What you should do: Take every line from the records below that includes the word "agent".

Working data:
Start of Block

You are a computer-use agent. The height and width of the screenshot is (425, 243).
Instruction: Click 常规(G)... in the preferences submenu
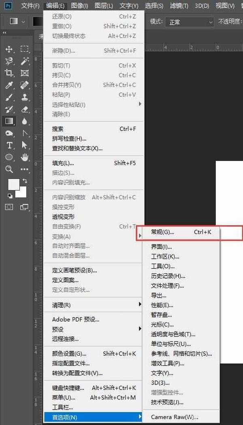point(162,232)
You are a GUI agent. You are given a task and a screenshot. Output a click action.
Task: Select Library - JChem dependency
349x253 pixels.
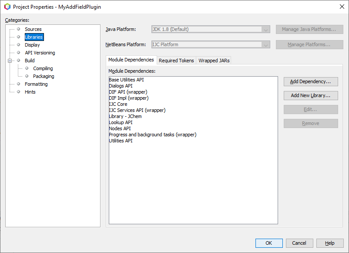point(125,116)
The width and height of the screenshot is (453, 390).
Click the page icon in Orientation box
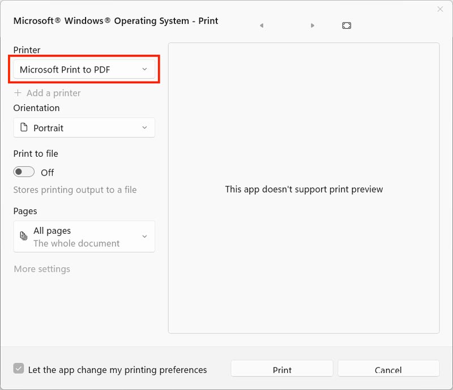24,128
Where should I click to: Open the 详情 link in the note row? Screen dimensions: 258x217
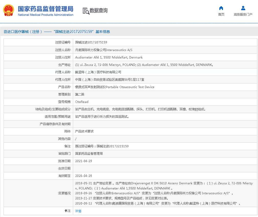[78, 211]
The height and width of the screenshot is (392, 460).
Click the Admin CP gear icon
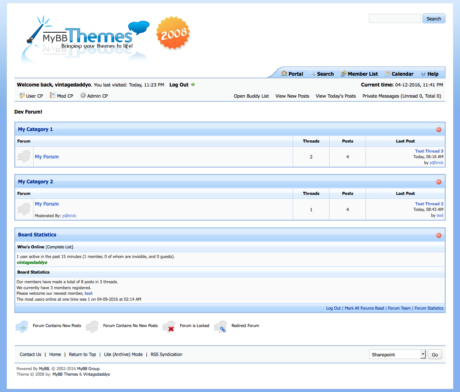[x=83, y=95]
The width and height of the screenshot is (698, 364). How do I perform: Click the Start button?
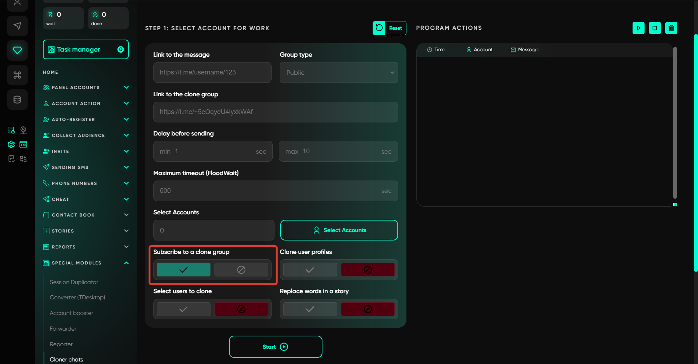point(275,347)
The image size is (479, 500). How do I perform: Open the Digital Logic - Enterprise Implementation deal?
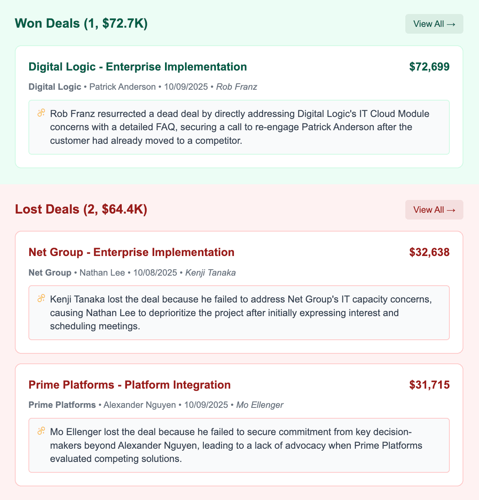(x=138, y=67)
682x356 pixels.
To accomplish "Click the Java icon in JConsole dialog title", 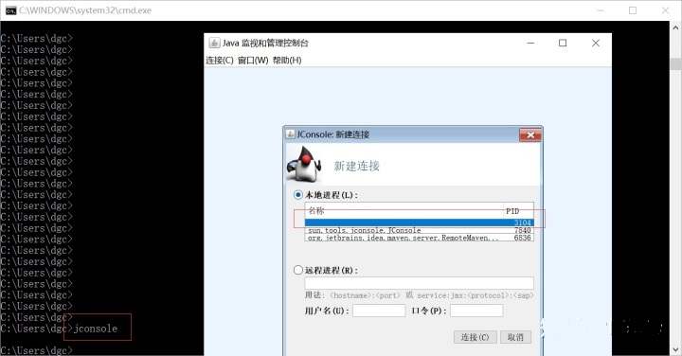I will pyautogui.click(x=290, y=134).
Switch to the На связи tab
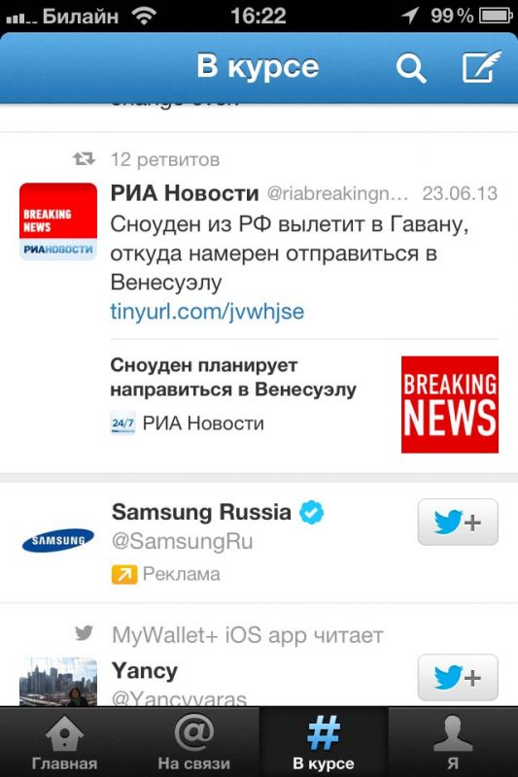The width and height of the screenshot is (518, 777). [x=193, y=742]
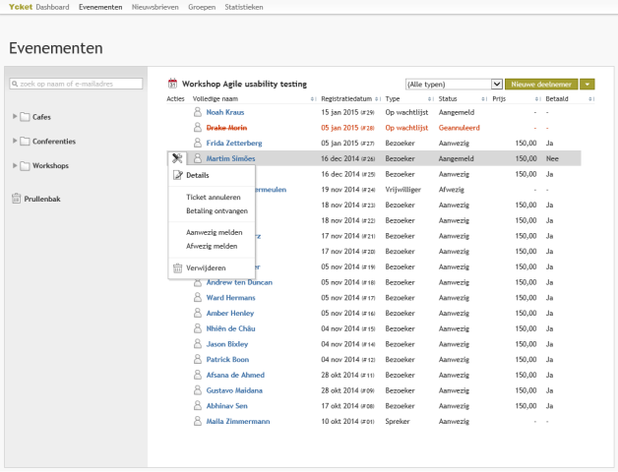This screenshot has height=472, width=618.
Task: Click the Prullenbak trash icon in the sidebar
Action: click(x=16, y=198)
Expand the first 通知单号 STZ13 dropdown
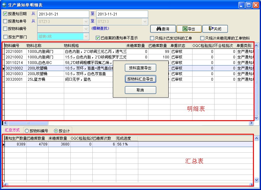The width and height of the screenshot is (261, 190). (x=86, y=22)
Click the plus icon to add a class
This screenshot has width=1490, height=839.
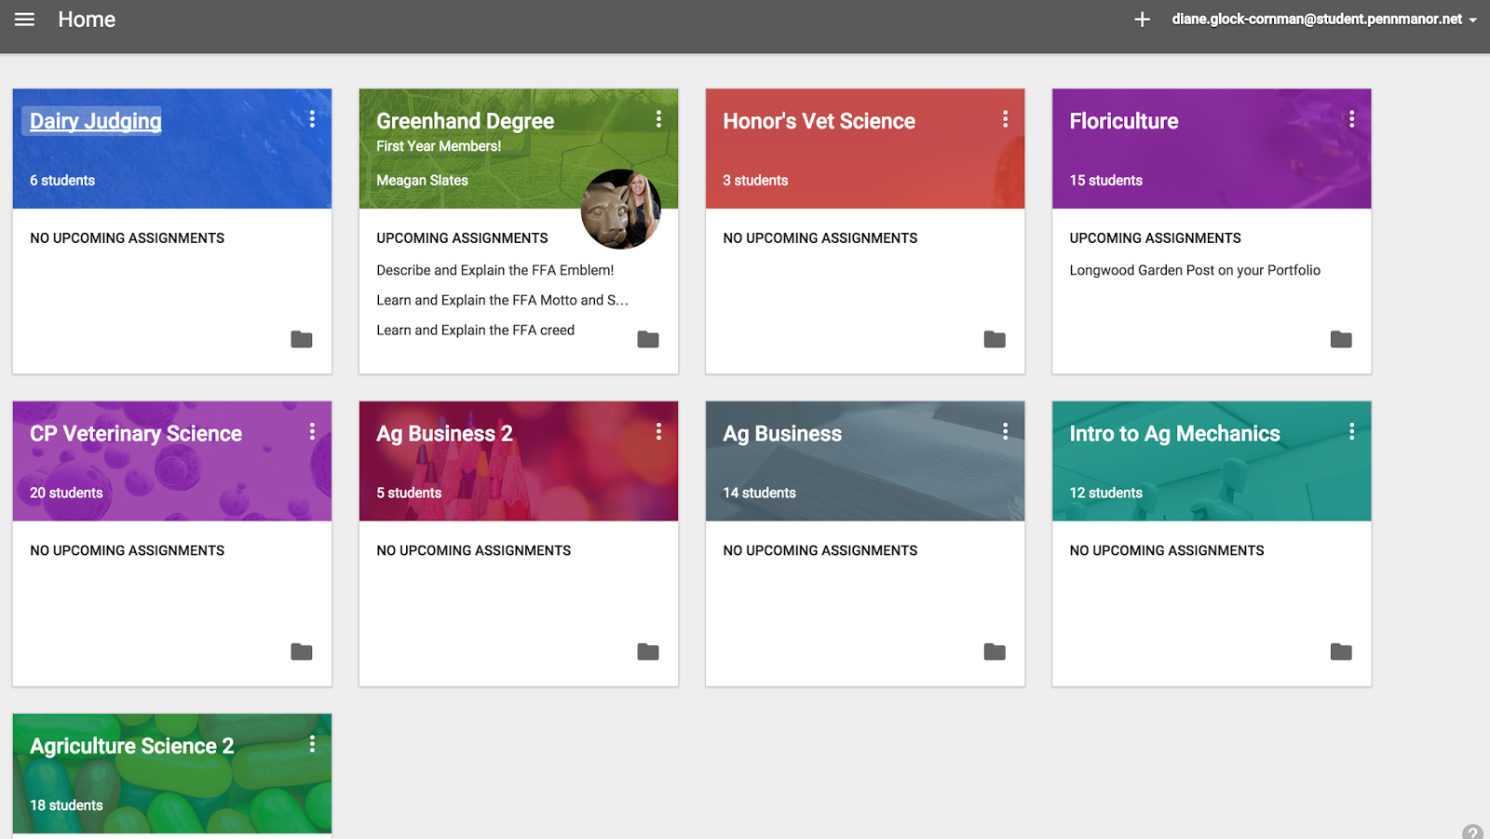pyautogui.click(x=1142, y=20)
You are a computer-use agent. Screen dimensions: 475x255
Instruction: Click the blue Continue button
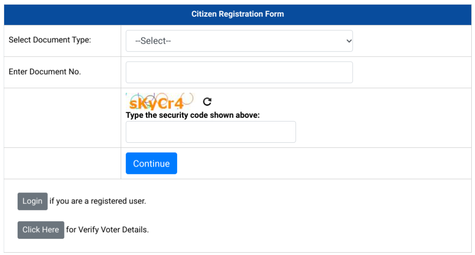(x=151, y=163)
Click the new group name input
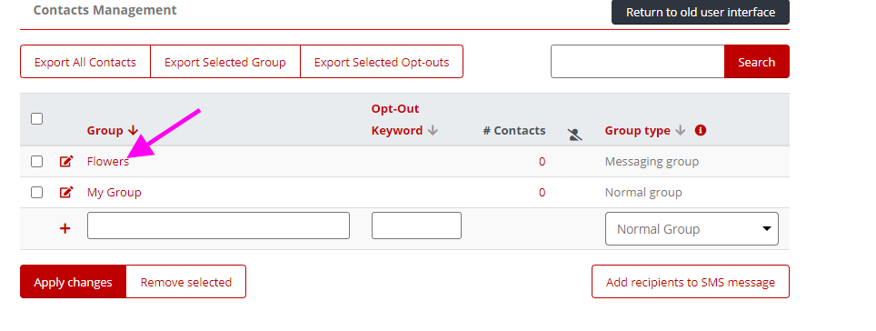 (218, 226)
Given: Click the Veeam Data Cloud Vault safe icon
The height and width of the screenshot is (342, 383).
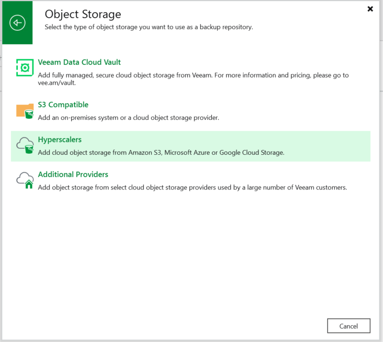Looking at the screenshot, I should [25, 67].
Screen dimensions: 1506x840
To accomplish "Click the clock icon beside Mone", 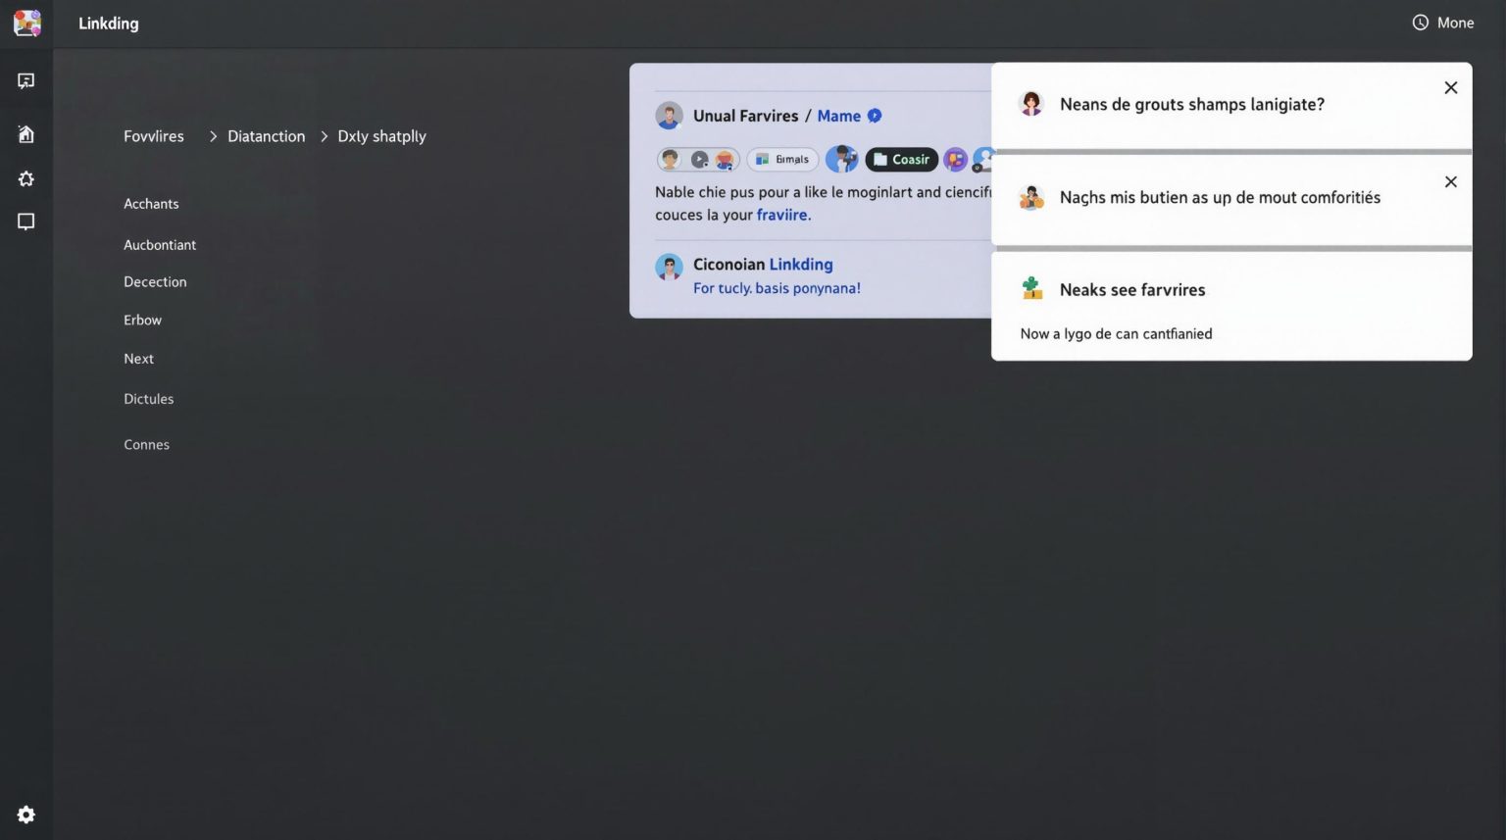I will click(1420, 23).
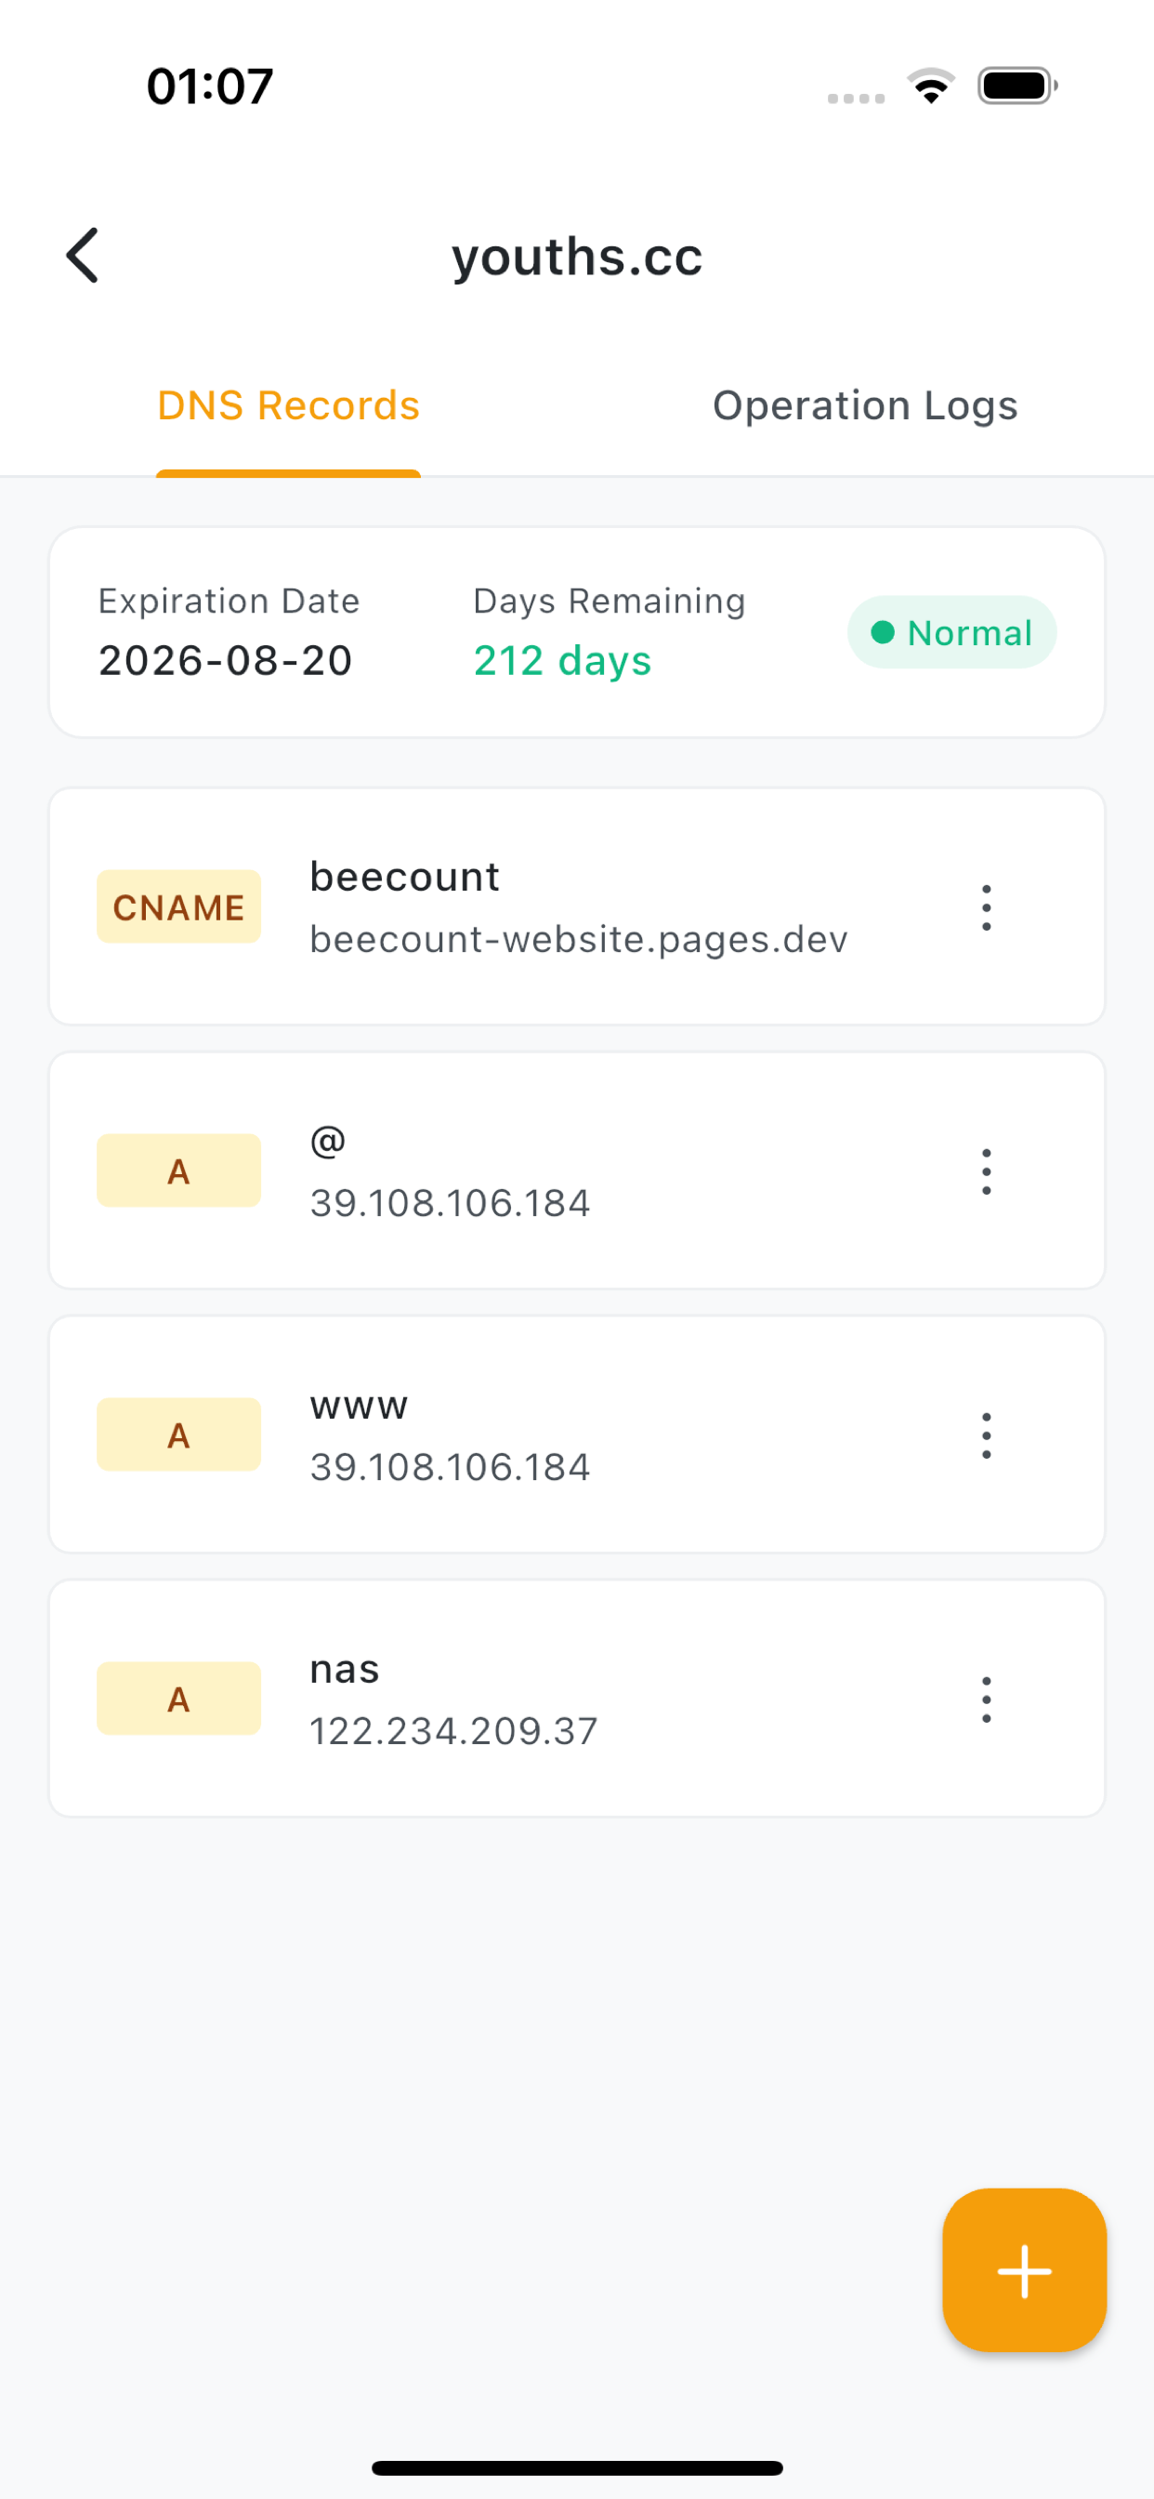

End of Block

Reply to the exercise:
You are a computer-use agent. The height and width of the screenshot is (425, 243).
You are a GUI agent. You are given a task and a screenshot. Output a click action.
You are a computer-use agent. Screen dimensions: 475x255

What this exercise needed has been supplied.